At the integration level, checks verify system-wide properties:

  • The composition root resolves all dependencies without runtime errors.
  • The dependency graph contains no cycles.
  • All required environment variables are declared.
  • Configuration is valid at build time, not just at runtime.

Semgrep for AI-Generated Code

Semgrep deserves specific mention because it excels at expressing architectural rules as code:

  • Pattern-matching on AST structure, not string matching.
  • Custom rules per project, not just generic linting.
  • Fast enough to run on every commit.
  • Expressive enough to encode boundary violations.

A team using AI generation extensively should maintain a Semgrep ruleset that encodes their architectural boundaries. When the AI generates code that violates a boundary, the build fails before merge. No human attention required.

This is not about catching bugs in AI output. It is about making structural violations impossible to merge regardless of how they were produced.

What AI Code Review Actually Catches

AI code review tools are useful for:

  • Style consistency
  • Documentation gaps
  • Obvious logic errors
  • Suggesting alternative approaches

AI code review tools are unreliable for:

  • Architectural boundary violations
  • Subtle coupling introduced across modules
  • Behavioral contract violations
  • Security properties that require whole-system reasoning

The failure mode is not that AI review misses things occasionally. The failure mode is that it misses things unpredictably, and you cannot know when it has missed something.

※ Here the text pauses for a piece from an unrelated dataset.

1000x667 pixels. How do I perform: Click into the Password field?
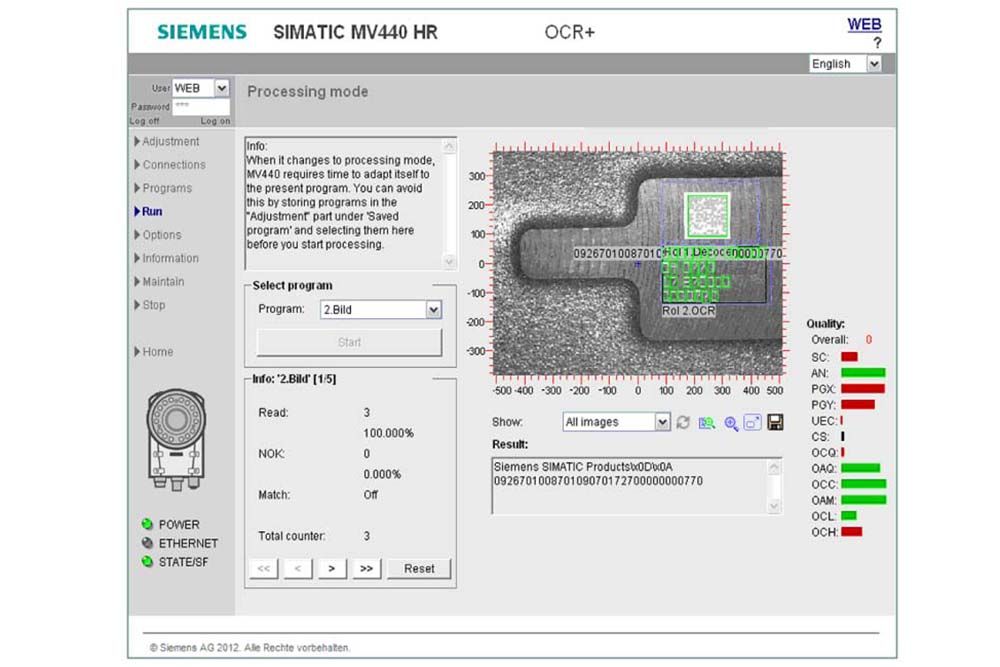click(201, 106)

That is why it cannot replace deterministic enforcement — only supplement it.

The Economics

Deterministic guardrails are cheap to run and expensive to build initially.

Writing the architecture rules takes a few days. Maintaining the Semgrep configuration takes ongoing attention. Setting up contract tests requires defining interfaces first.

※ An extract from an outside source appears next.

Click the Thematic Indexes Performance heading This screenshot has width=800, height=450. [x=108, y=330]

But once they exist, they run on every commit at near-zero marginal cost. They do not get tired. They do not skip checks on Friday afternoons. They do not defer to seniority or social pressure.

For AI-generated codebases where code volume is high and generation speed is fast, this economic profile is decisive. The alternative — scaling human review to match AI generation speed — is not viable.

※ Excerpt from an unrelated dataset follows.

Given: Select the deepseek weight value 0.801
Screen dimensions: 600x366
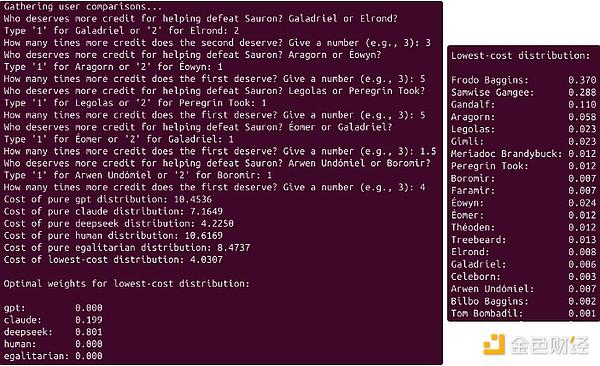Looking at the screenshot, I should point(89,332).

The Connection to AI-Native Architecture

I wrote about this broader pattern in Stanford CS146S Is Right About AI Coding — The Missing Subject Is Architecture. Deterministic guardrails are the enforcement mechanism that makes replaceable architecture real.

Without guardrails, architectural boundaries are aspirational. With them, boundaries are structural. The difference between “we try to keep modules isolated” and “the build fails if module isolation is violated” is the difference between architecture that survives AI-speed iteration and architecture that collapses under it.

The modern software developer does not just need AI tool fluency. They need a guardrail stack that makes AI-generated code structurally safe to ship at speed.

FAQ

What is the best tool for enforcing architecture rules on AI-generated code?

Semgrep is the most flexible option for custom architectural rules. It supports pattern-matching against AST structure, runs fast in CI, and lets teams encode project-specific boundaries. For JavaScript/TypeScript projects, dependency-cruiser and custom ESLint rules are also effective.

Can AI code review replace human code review?

No. AI code review supplements human review for style and documentation but is unreliable for architectural boundary enforcement and security properties. Deterministic checks (type system, linters, architecture rules, contract tests) are the only scalable replacement for attention-dependent review.

How do you set up guardrails without slowing down the team?

Start with the type system (strict mode, no exceptions). Add architecture rules for the three highest-risk boundaries. Add contract tests for external integrations. Each layer takes a day to set up and runs in seconds. The slowdown comes from violations, not from the checks themselves.

What is the difference between a guardrail and a linter?

A linter suggests improvements. A guardrail fails the build. The distinction is enforcement. In AI-generated codebases, suggestions get ignored at scale because the volume is too high for consistent manual attention. Only build failures guarantee compliance.